ASX talks up 'Ozdaq' plan

By Jeremy Torr
Monday, 21 July, 2003

The Australian Stock Exchange is considering an Australian version of the Nasdaq to cater for the special needs of young technology companies -- especially biotechs. And if the regulators agree, the plans could start seeing the light of day in as little as a month or two.

"We have identified biotech as a big, big opportunity for this country, and one of the options we have is to set up a second market to make [floating companies] easier," said Richard Murphy, national manager for quoted products at the ASX.

"The ASX needs to start planning now for what we will be doing in five, 10, 15 years' time."

The success of overseas 'high-tech' markets such as the Nasdaq and the UK's AIM point towards the logic of the move, with specialist reporting and regulatory requirements suited to smaller, faster moving organisations rather than the average industrial IPO-seeking corporation.

Issues such as limits on capital raising, prospectus regulation and investment restrictions have all been established over time at the ASX with big, low-tech and relatively predictable return-generating organisations in mind. But the advent of high spend, variable return and fast-moving industry sectors -- such as biotech and the late, lamented dotcoms -- demand a variation for a system designed to keep tabs on what is primarily a financial and primary industry exchange, said Murphy.

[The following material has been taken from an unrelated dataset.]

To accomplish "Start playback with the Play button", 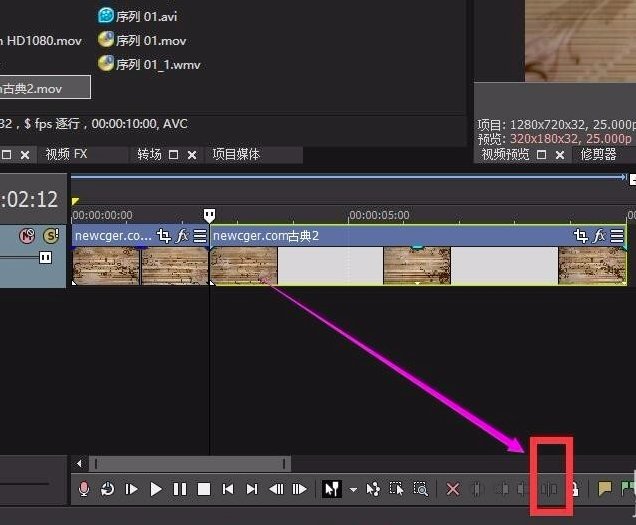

"We would certainly consider changes to the rules required for floating if there was a second market," said Murphy. "Things we need to consider are altering the listing rules to allow higher subsequent raising levels, less restrictive reporting demands and the make-up of boards," he added.

Murphy noted that the demands on small high-tech companies wanting an initial float were particularly high, particularly when it came to prospectuses, legal fees and so on. Although quite acceptable for a multi-million dollar IPO, he said, such costs could be a considerable stumbling block for new, low cap and relatively high-risk venture that depended on speed to get into a dynamic market.

"Our goal is to promote Australia as a local hub for biotech and other high-tech listings," affirmed Murphy. "If this means we have to 'turn off' certain aspects of the current set of ASX rulings then we will certainly consider that," he added.

Some of the regulatory issues targeted by Murphy for investigation would be the presence of investor directors on the board, proportional representation for participating VCs, and the removal of shareholder approval for subsequent raisings below a certain level.

"The difference with biotechs in particular is that they often suddenly find they need more money. If they have to convene an EGM, ask the shareholders and go to a vote, the chances are in a fast-moving industry like biotech they will be too late. If we raised the listing rules limit to, say, 40 per cent without needing shareholder approval that would make a huge difference," he said.

Mixed reaction

However, reaction from the market has been mixed, as evidenced by comments from Kelvin Hopper, founder and managing director of commercialisation and funding specialists Aoris Nova.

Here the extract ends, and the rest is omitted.